Forum des lecteurs d'Iwacu

6 réactions
  1. Ferdinand Texas

    Pour Anshere Nikoyagize, il faut que le president laisse ces criminels continuer a egorger la papulation paisible sans qu’il y ait l’action du chef de l’etat. Le ridicule ne tue pas.

  2. Orignal

    Mu Burundi démocratie irabica bigacika. Uyo mugabo Nikoyagize ntiyisonera. Mu kirundi hariho imvugo mbabariramatwi . Ntushobora kwifatira umukuru w’igihugu ngo n’umubeshi. Biragaragara ko abanyagihugu b’uburundi ari abana beza. Inkozi z’ikibi ni abiyita abanyapolitike hamwe nabo bavuga ko badakiranira ivyicaro naho ari ububeshi aribo bapfukamye igihugu mu nda.

  3. Inyishu

    Seule la négociation avec le Cnared peut rassurer !! alors cest CNARED qui est responsable des malfaiteurs??? explique nous Mr Léonce .

  4. wakera

    La paix na pas de prix. Le Président a cette obligation constitutionnelle d’user de tous les moyens pour garantir la paix et la cohésion sociale. Mugamba est au Burundi et il doit y régner la paix et aller sur le chemin du développement que les autres contrées du pays.
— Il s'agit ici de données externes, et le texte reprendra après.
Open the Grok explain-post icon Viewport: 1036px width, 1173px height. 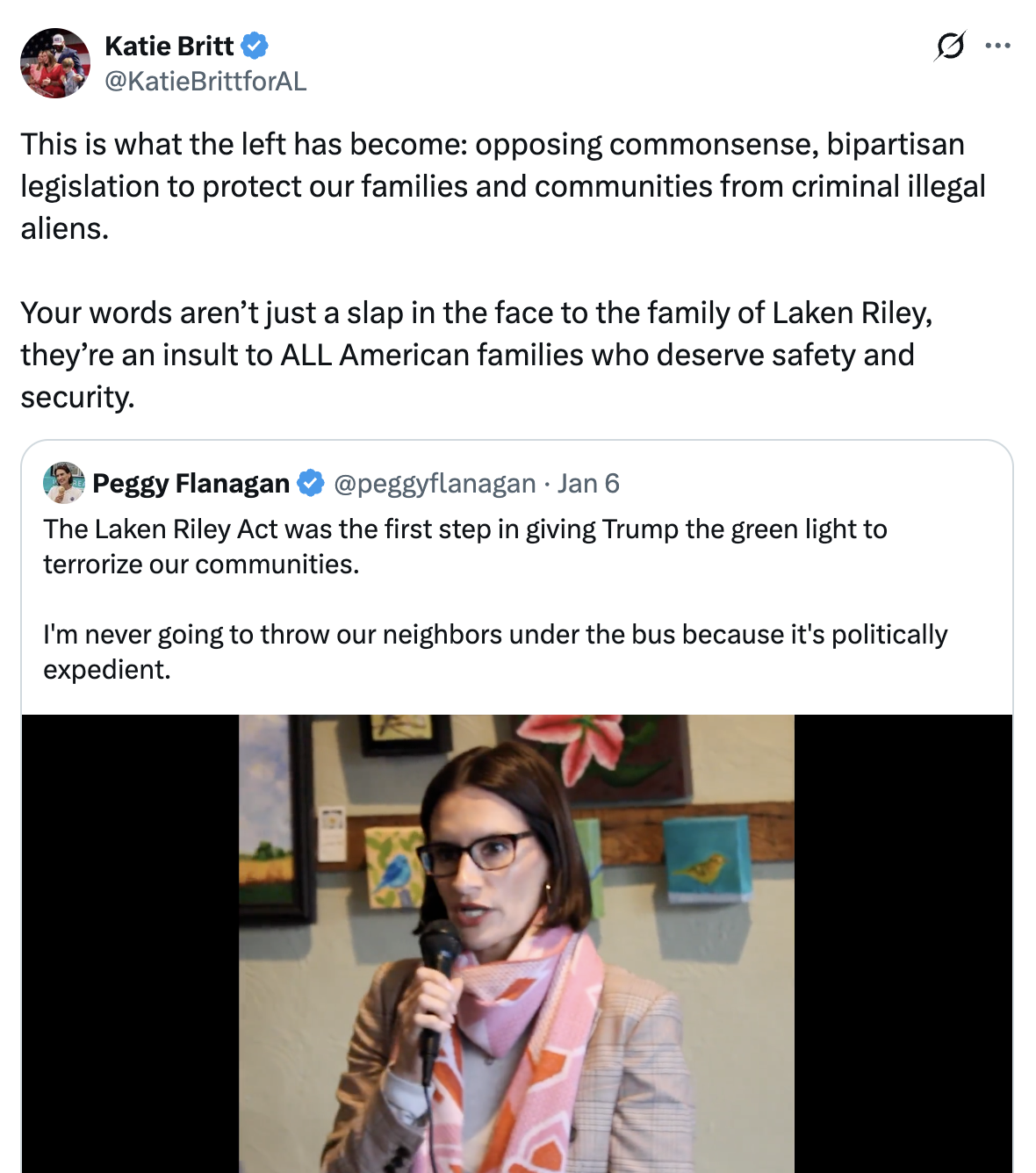[x=950, y=46]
    • Euphrasie Ngoyi Gaugbe

      J’espère que ce n’est pas à la machette ou aux canots qu’il (ton Peter) faire régner la paix dans ces communes comme l’autre fois à Bujumbura, dit Bujumbura rural!!!!!

      • Bakari

        @Euphrasie Ngoyi Gaugbe
        Les canots ne tuent pas à ce que je sache; sauf s’ils se renversent durant leur utilisation. Par contre les machettes c’est comme les bambous aiguisés: tous les deux types d’armes ont causé un désastre dans les Pays des Grands-Lacs!